As an aside, I did read some (a long) time past, that the frontage was 2ft per man and 4ft per horse, not sure how accurate it is, but sounds right to me.
Paul
Posted 1 year ago # -
I suppose one pays the price for answering late at night and in haste. Gun-pit you are correct the distance between guns as a standard WAS given as 15 yards, for the British anyway. Adkins gives the distance per gun as 20 metres and I confess to being lazy and quoting from the last book I had read.
However I think the last five yards bit is being a little too precise. What Wellington might have called 'crimping' :))
Sam is also correct when he says the spacing tended to be 22" for heavy infantry. People do tend to round up for ease of calculation. After all what difference can 2" make in the scheme of things...

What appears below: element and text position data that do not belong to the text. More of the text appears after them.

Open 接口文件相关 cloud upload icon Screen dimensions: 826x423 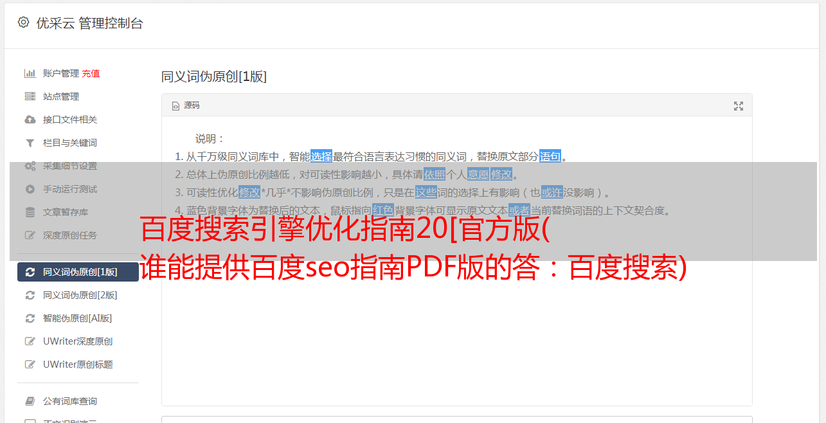pyautogui.click(x=30, y=120)
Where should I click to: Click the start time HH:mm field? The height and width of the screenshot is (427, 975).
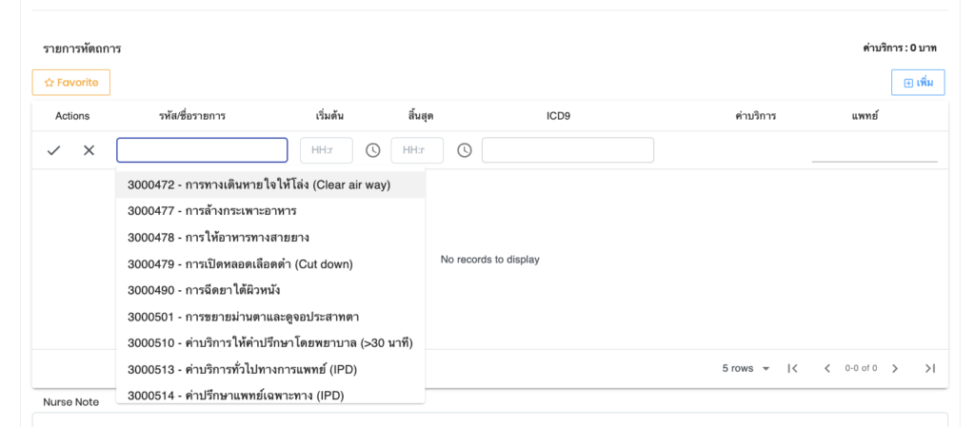[x=326, y=150]
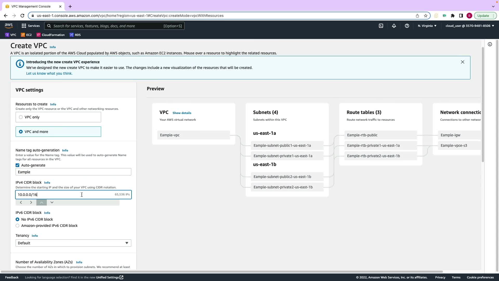Viewport: 499px width, 281px height.
Task: Open the Tenancy Default dropdown
Action: (73, 243)
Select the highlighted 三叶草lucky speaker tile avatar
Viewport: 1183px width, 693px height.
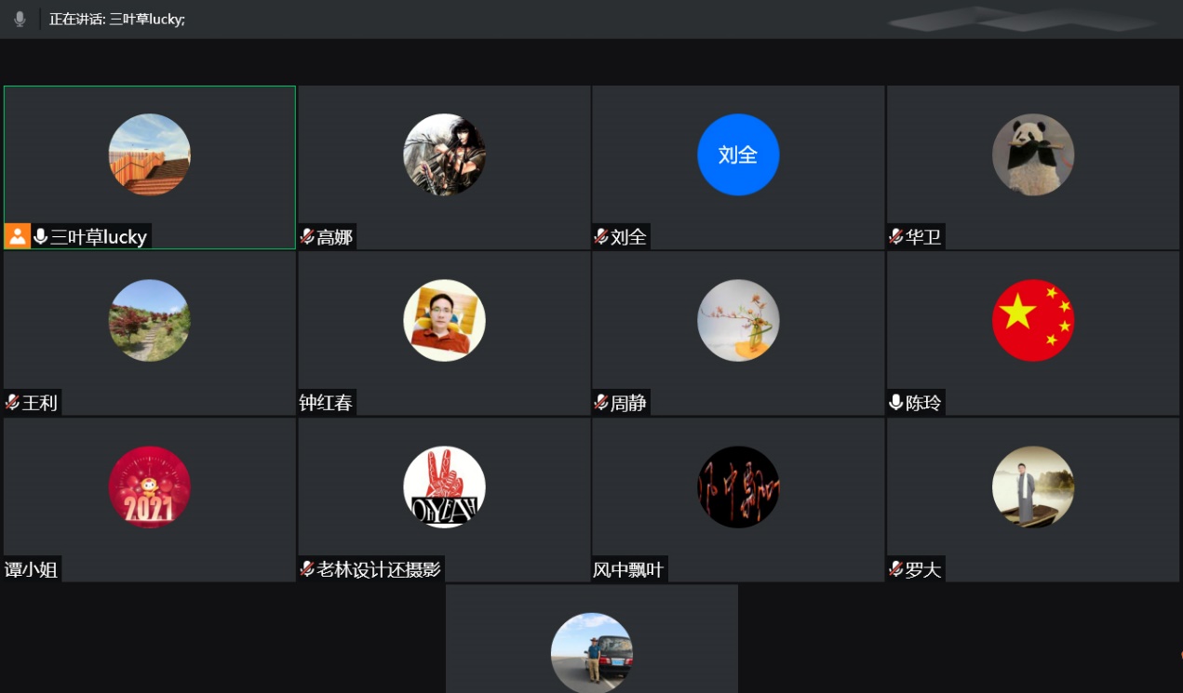coord(149,154)
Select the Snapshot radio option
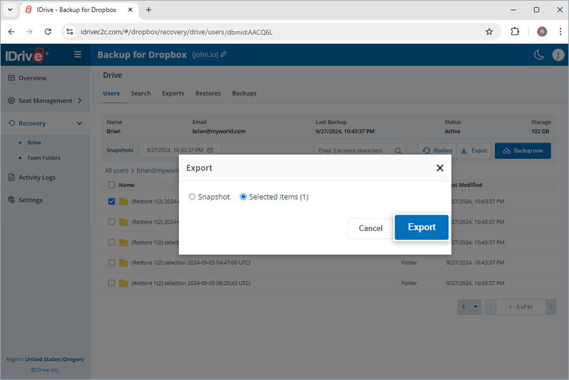This screenshot has height=380, width=569. tap(192, 197)
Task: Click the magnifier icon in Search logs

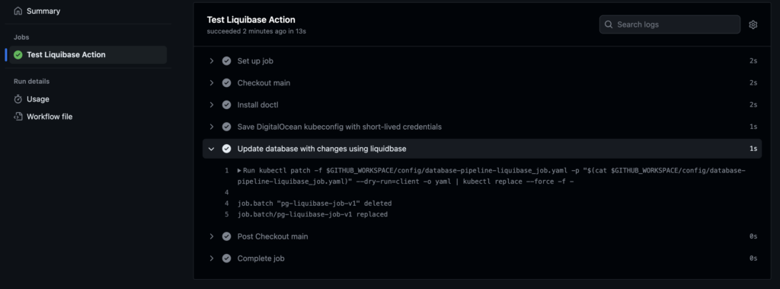Action: click(609, 24)
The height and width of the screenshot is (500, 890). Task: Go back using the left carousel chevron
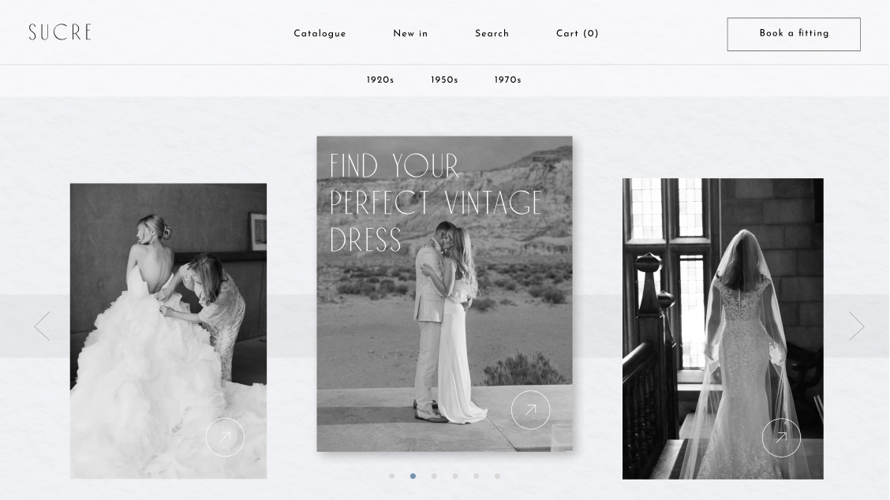click(42, 326)
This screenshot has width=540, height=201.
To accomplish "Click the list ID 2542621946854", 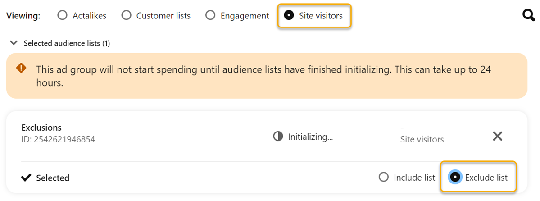I will pyautogui.click(x=58, y=139).
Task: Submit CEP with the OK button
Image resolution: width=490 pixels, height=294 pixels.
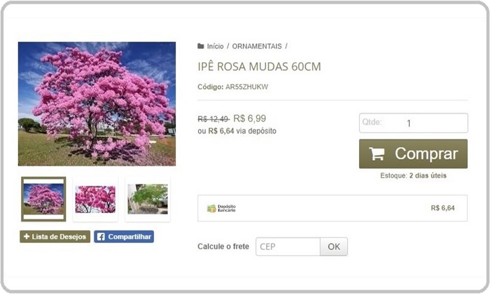Action: tap(334, 246)
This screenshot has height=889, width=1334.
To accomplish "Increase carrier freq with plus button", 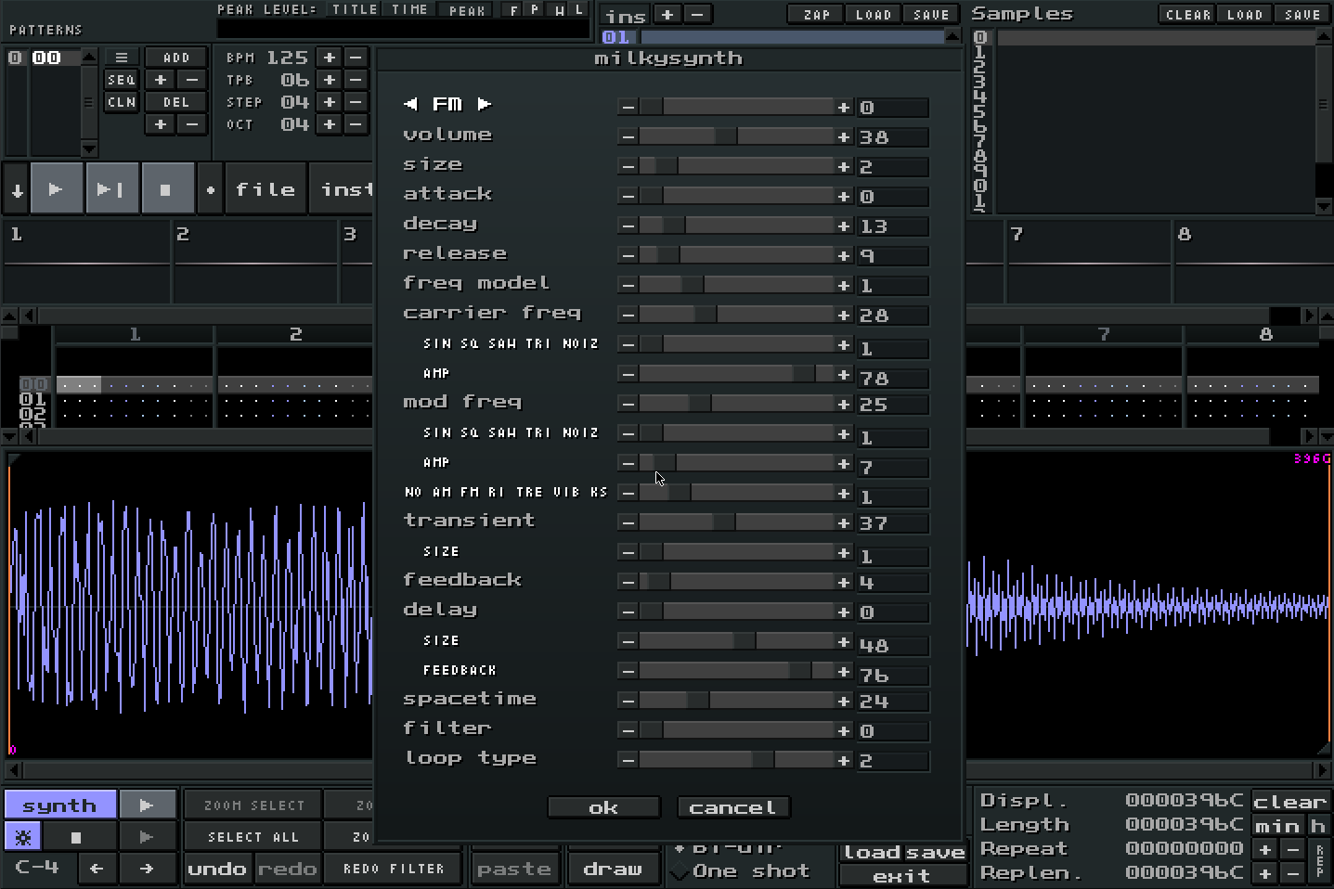I will [844, 316].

Yes! Yes! I know. 500" in a British Battalion, nearly 14 feet (13.88), or room for another 15 muskets. :)So assuming a British force of a Battalion with 500 muskets in two ranks covers 250x22"=5500"
152.77 yards. A 6 gun battery might be assumed to cover 15x6=90 yards. or 59% of the frontageFor the French in line we have the same 500 muskets in three ranks say
166.66" x 22" = 3666.52"
101.85 yards frontage.Gun Batteries have 8 guns at 15 yards/gun= 120yards
Of course this is the drill manuals and just goes to illustrate the wisdom of having some standardisation in the Lasalle rules.